● **About this task**
Reproduce every record below exactly as it appears.

Collected data:
■ ■ ■ ■

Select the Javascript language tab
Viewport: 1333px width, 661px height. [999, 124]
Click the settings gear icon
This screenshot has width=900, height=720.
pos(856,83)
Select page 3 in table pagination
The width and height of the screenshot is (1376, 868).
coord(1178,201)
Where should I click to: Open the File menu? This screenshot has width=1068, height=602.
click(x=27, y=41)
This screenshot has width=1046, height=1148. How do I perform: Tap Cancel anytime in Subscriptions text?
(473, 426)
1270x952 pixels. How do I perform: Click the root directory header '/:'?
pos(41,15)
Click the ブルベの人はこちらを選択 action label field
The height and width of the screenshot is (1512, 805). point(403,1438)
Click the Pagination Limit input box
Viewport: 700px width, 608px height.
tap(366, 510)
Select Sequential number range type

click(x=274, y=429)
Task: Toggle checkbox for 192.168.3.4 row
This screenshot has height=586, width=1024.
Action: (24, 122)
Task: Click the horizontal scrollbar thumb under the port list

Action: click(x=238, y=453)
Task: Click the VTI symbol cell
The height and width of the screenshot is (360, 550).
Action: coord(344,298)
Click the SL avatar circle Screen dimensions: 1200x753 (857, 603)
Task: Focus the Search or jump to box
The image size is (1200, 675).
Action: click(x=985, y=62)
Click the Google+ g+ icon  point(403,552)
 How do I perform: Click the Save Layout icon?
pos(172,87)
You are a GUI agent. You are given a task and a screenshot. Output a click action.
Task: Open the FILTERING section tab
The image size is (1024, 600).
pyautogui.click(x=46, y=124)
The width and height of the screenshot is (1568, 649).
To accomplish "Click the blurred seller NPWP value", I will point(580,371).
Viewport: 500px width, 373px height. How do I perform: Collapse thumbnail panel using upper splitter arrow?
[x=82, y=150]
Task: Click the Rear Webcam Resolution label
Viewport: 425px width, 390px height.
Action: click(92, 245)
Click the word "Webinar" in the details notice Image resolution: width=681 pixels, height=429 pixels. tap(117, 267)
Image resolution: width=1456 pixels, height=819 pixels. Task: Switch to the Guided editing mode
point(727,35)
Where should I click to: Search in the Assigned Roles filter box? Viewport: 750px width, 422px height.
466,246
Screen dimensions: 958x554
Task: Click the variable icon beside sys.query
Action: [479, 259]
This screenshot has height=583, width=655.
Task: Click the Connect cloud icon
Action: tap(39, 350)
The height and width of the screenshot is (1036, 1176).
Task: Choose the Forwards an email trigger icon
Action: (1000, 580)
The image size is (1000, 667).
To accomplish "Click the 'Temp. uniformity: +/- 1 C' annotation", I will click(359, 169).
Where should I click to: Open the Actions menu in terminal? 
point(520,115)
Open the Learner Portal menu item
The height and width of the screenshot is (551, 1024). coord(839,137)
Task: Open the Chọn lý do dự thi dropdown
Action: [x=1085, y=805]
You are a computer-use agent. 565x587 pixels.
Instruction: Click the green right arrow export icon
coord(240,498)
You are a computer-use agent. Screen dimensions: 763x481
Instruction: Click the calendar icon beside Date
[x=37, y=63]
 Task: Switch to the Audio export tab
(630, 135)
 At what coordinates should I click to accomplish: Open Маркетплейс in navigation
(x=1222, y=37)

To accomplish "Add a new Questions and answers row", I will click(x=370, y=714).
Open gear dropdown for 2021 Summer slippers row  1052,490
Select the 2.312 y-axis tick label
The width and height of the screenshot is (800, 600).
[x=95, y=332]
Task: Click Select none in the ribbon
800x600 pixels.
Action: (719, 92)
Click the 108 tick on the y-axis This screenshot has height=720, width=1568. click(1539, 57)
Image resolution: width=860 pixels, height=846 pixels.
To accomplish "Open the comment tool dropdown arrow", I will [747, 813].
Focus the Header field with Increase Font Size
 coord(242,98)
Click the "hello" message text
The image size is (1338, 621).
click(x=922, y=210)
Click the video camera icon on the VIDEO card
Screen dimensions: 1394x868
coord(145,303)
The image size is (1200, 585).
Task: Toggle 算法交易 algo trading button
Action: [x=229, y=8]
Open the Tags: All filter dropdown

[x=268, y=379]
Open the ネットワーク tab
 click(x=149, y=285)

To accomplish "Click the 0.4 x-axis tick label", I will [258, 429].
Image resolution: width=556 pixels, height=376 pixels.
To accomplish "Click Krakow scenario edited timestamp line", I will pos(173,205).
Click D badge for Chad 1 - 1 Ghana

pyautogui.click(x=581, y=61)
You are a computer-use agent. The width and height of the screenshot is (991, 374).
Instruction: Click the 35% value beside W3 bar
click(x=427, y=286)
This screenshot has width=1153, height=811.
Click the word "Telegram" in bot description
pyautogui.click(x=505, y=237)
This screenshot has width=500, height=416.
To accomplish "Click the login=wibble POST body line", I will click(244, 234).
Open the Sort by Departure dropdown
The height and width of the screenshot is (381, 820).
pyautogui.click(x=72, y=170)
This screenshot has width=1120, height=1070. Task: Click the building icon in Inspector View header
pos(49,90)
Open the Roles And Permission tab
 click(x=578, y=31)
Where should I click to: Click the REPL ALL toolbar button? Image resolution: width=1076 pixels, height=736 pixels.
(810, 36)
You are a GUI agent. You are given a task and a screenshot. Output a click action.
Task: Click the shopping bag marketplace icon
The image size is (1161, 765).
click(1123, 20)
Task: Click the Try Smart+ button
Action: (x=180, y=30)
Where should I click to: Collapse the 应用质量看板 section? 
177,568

■ ■ ■ ■

● **Response area**
Select the Javascript language tab
Viewport: 1333px width, 661px height. [999, 124]
Click the settings gear icon
This screenshot has width=900, height=720.
pos(856,83)
Select page 3 in table pagination
The width and height of the screenshot is (1376, 868).
coord(1178,201)
Where should I click to: Open the File menu? This screenshot has width=1068, height=602.
click(x=27, y=41)
This screenshot has width=1046, height=1148. How do I perform: Tap Cancel anytime in Subscriptions text?
(473, 426)
1270x952 pixels. How do I perform: Click the root directory header '/:'?
pos(41,15)
Click the ブルベの人はこちらを選択 action label field
The height and width of the screenshot is (1512, 805). point(403,1438)
Click the Pagination Limit input box
Viewport: 700px width, 608px height.
tap(366, 510)
Select Sequential number range type

click(x=274, y=429)
Task: Toggle checkbox for 192.168.3.4 row
This screenshot has height=586, width=1024.
Action: (24, 122)
Task: Click the horizontal scrollbar thumb under the port list

Action: click(x=238, y=453)
Task: Click the VTI symbol cell
The height and width of the screenshot is (360, 550).
Action: coord(344,298)
Click the SL avatar circle Screen dimensions: 1200x753 (857, 603)
Task: Focus the Search or jump to box
The image size is (1200, 675).
Action: click(x=985, y=62)
Click the Google+ g+ icon  point(403,552)
 How do I perform: Click the Save Layout icon?
pos(172,87)
You are a GUI agent. You are given a task and a screenshot. Output a click action.
Task: Open the FILTERING section tab
The image size is (1024, 600).
pyautogui.click(x=46, y=124)
The width and height of the screenshot is (1568, 649).
To accomplish "Click the blurred seller NPWP value", I will point(580,371).
Viewport: 500px width, 373px height. How do I perform: Collapse thumbnail panel using upper splitter arrow?
[x=82, y=150]
Task: Click the Rear Webcam Resolution label
Viewport: 425px width, 390px height.
Action: click(92, 245)
Click the word "Webinar" in the details notice Image resolution: width=681 pixels, height=429 pixels. tap(117, 267)
Image resolution: width=1456 pixels, height=819 pixels. Task: Switch to the Guided editing mode
point(727,35)
Where should I click to: Search in the Assigned Roles filter box? Viewport: 750px width, 422px height.
466,246
Screen dimensions: 958x554
Task: Click the variable icon beside sys.query
Action: [479, 259]
This screenshot has height=583, width=655.
Task: Click the Connect cloud icon
Action: tap(39, 350)
The height and width of the screenshot is (1036, 1176).
Task: Choose the Forwards an email trigger icon
Action: (1000, 580)
The image size is (1000, 667).
To accomplish "Click the 'Temp. uniformity: +/- 1 C' annotation", I will click(359, 169).
Where should I click to: Open the Actions menu in terminal? 
point(520,115)
Open the Learner Portal menu item
The height and width of the screenshot is (551, 1024). coord(839,137)
Task: Open the Chọn lý do dự thi dropdown
Action: [x=1085, y=805]
You are a computer-use agent. 565x587 pixels.
Instruction: Click the green right arrow export icon
coord(240,498)
You are a computer-use agent. Screen dimensions: 763x481
Instruction: Click the calendar icon beside Date
[x=37, y=63]
 Task: Switch to the Audio export tab
(630, 135)
 At what coordinates should I click to accomplish: Open Маркетплейс in navigation
(x=1222, y=37)

To accomplish "Add a new Questions and answers row", I will click(x=370, y=714).
Open gear dropdown for 2021 Summer slippers row  1052,490
Select the 2.312 y-axis tick label
The width and height of the screenshot is (800, 600).
[x=95, y=332]
Task: Click Select none in the ribbon
800x600 pixels.
Action: (719, 92)
Click the 108 tick on the y-axis This screenshot has height=720, width=1568. click(1539, 57)
Image resolution: width=860 pixels, height=846 pixels.
To accomplish "Open the comment tool dropdown arrow", I will [747, 813].
Focus the Header field with Increase Font Size
 coord(242,98)
Click the "hello" message text
The image size is (1338, 621).
click(x=922, y=210)
Click the video camera icon on the VIDEO card
Screen dimensions: 1394x868
coord(145,303)
The image size is (1200, 585).
Task: Toggle 算法交易 algo trading button
Action: [x=229, y=8]
Open the Tags: All filter dropdown

[x=268, y=379]
Open the ネットワーク tab
 click(x=149, y=285)

To accomplish "Click the 0.4 x-axis tick label", I will [258, 429].
Image resolution: width=556 pixels, height=376 pixels.
To accomplish "Click Krakow scenario edited timestamp line", I will pos(173,205).
Click D badge for Chad 1 - 1 Ghana

pyautogui.click(x=581, y=61)
You are a computer-use agent. The width and height of the screenshot is (991, 374).
Instruction: Click the 35% value beside W3 bar
click(x=427, y=286)
This screenshot has width=1153, height=811.
Click the word "Telegram" in bot description
pyautogui.click(x=505, y=237)
This screenshot has width=500, height=416.
To accomplish "Click the login=wibble POST body line", I will click(244, 234).
Open the Sort by Departure dropdown
The height and width of the screenshot is (381, 820).
pyautogui.click(x=72, y=170)
This screenshot has width=1120, height=1070. Task: Click the building icon in Inspector View header
pos(49,90)
Open the Roles And Permission tab
 click(x=578, y=31)
Where should I click to: Click the REPL ALL toolbar button? Image resolution: width=1076 pixels, height=736 pixels.
(810, 36)
You are a GUI agent. You are given a task and a screenshot. Output a click action.
Task: Click the shopping bag marketplace icon
The image size is (1161, 765).
click(1123, 20)
Task: Click the Try Smart+ button
Action: (x=180, y=30)
Where should I click to: Collapse the 应用质量看板 section? 
177,568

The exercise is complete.